The final text of the Critical Entities Resilience Directive (CER)



Article 1 - Subject matter and scope


1. This Directive:

(a) lays down obligations on Member States to take specific measures aimed at ensuring that services which are essential for the maintenance of vital societal functions or economic activities within the scope of Article 114 TFEU are provided in an unobstructed manner in the internal market, in particular obligations to identify critical entities and to support critical entities in meeting the obligations imposed on them;


(b) lays down obligations for critical entities aimed at enhancing their resilience and ability to provide services as referred to in point (a) in the internal market;


(c) establishes rules:

(i) on the supervision of critical entities;

(ii) on enforcement;

(iii) for the identification of critical entities of particular European significance and on advisory missions to assess the measures that such entities have put in place to meet their obligations under Chapter III;


(d) establishes common procedures for cooperation and reporting on the application of this Directive;


(e) lays down measures with a view to achieving a high level of resilience of critical entities in order to ensure the provision of essential services within the Union and to improve the functioning of the internal market.

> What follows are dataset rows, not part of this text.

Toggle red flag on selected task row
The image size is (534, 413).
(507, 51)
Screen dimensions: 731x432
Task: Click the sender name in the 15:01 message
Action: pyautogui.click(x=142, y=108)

2. This Directive shall not apply to matters covered by Directive (EU) 2022/2555, without prejudice to Article 8 of this Directive. In light of the relationship between the physical security and cybersecurity of critical entities, Member States shall ensure that this Directive and Directive (EU) 2022/2555 are implemented in a coordinated manner.


3. Where provisions of sector-specific Union legal acts require critical entities to take measures to enhance their resilience and where those requirements are recognised by Member States as at least equivalent to the corresponding obligations laid down in this Directive, the relevant provisions of this Directive, including the provisions on supervision and enforcement laid down in Chapter VI, shall not apply.


4. Without prejudice to Article 346 TFEU, information that is confidential pursuant to Union or national rules, such as rules on business confidentiality, shall be exchanged with the Commission and other relevant authorities in accordance with this Directive only where that exchange is necessary for the application of this Directive. The information exchanged shall be limited to that which is relevant and proportionate to the purpose of that exchange. The exchange of information shall preserve the confidentiality of that information and the security and commercial interests of critical entities, while respecting the security of Member States.


5. This Directive is without prejudice to the Member States’ responsibility for safeguarding national security and defence and their power to safeguard other essential State functions, including ensuring the territorial integrity of the State and maintaining law and order.


6. This Directive does not apply to public administration entities that carry out their activities in the areas of national security, public security, defence or law enforcement, including the investigation, detection and prosecution of criminal offences.


7. Member States may decide that Article 11 and Chapters III, IV and VI, in whole or in part, do not apply to specific critical entities which carry out activities in the areas of national security, public security, defence or law enforcement, including the investigation, detection and prosecution of criminal offences, or which provide services exclusively to the public administration entities referred to in paragraph 6 of this Article.


8. The obligations laid down in this Directive shall not entail the supply of information the disclosure of which would be contrary to the essential interests of Member States’ national security, public security or defence.


9. This Directive is without prejudice to Union law on the protection of personal data, in particular Regulation (EU) 2016/679 of the European Parliament and of the Council and Directive 2002/58/EC of the European Parliament and of the Council.